======== Data for processing

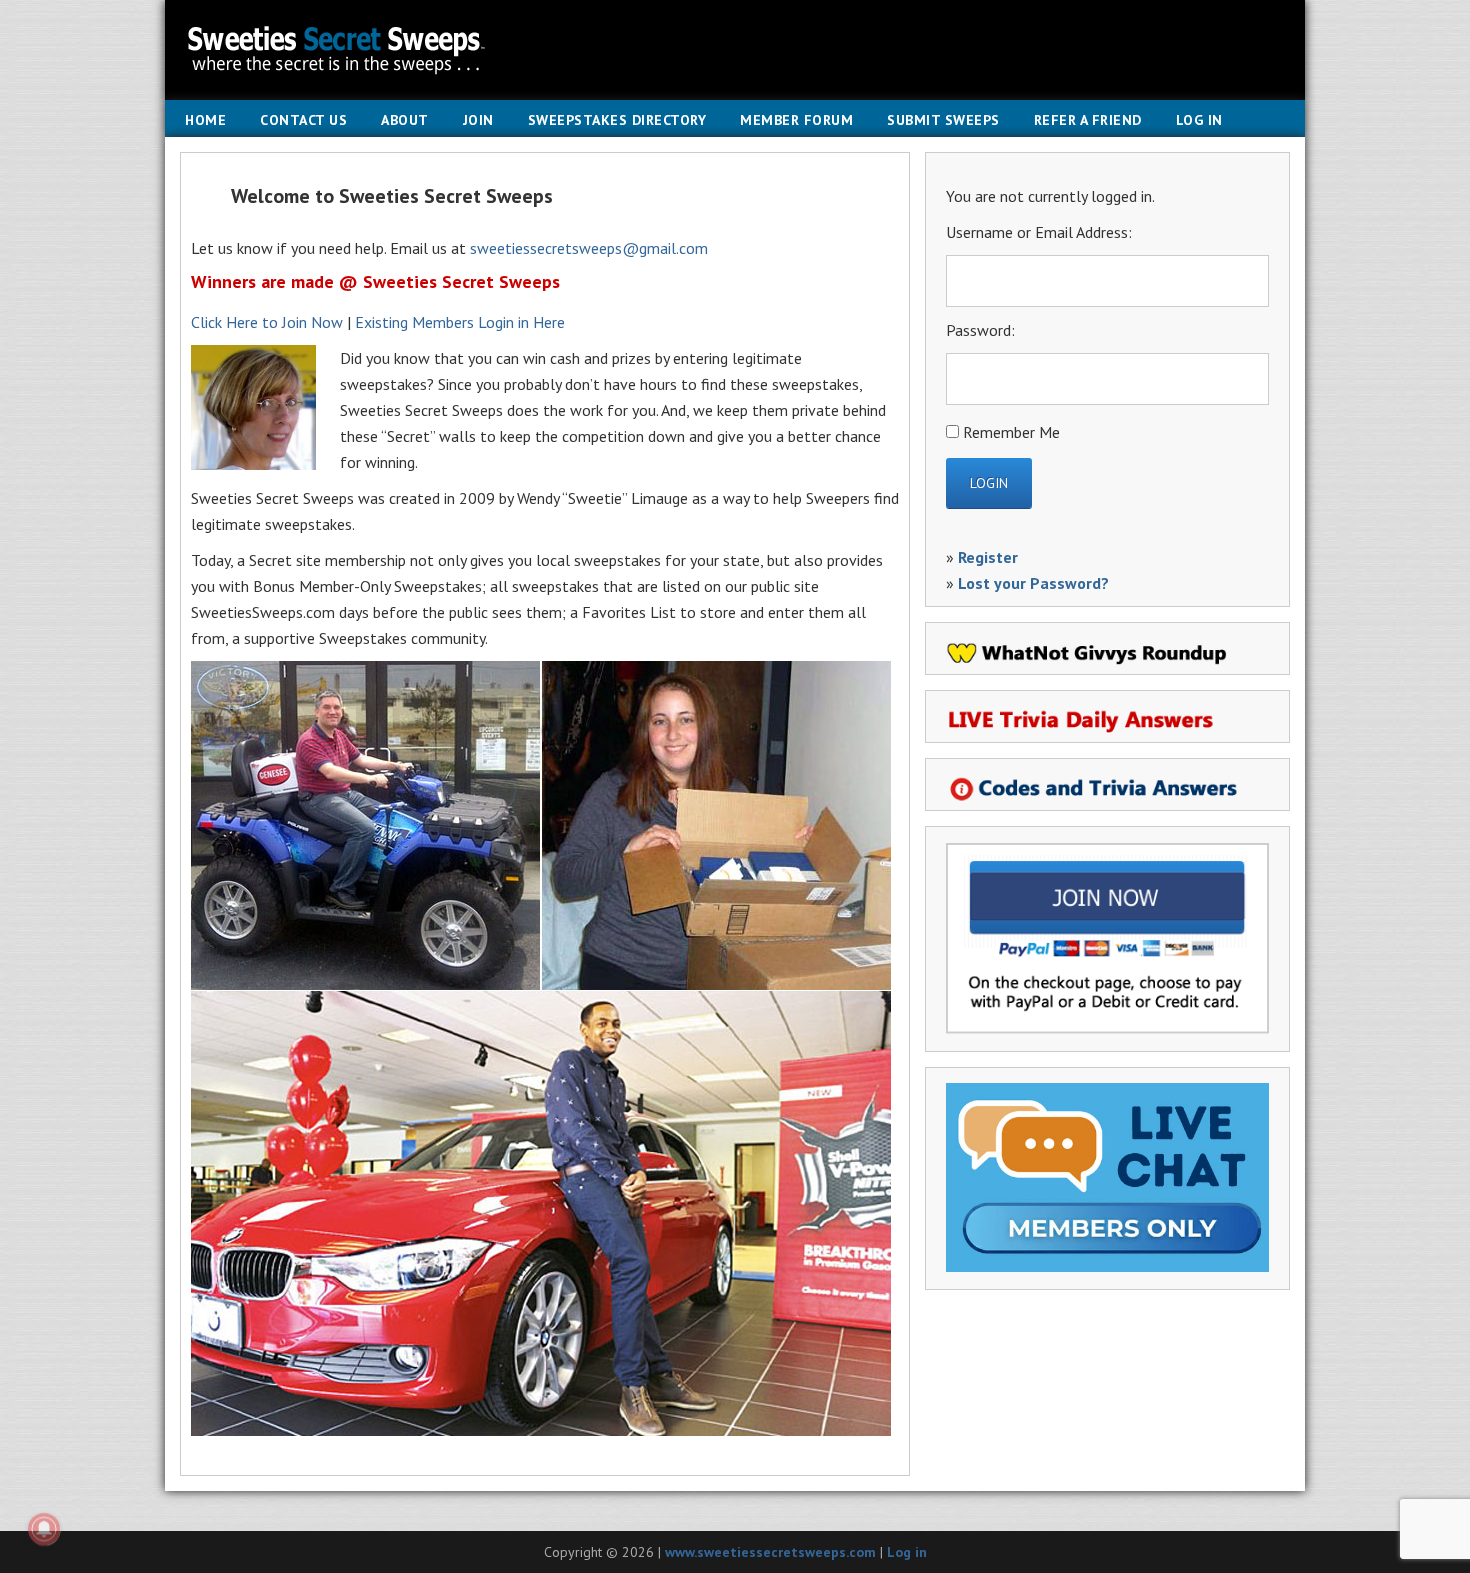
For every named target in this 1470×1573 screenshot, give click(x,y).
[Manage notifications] (44, 1529)
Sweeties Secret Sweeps (735, 50)
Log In (1199, 120)
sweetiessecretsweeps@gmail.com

================

[What the task requires] Nothing but the lines from the one that contains "Sweeties Secret Sweeps (735, 50)" through the end of the listing above should be copied, each exactly as written.

[Completed exercise]
Sweeties Secret Sweeps (735, 50)
Log In (1199, 120)
sweetiessecretsweeps@gmail.com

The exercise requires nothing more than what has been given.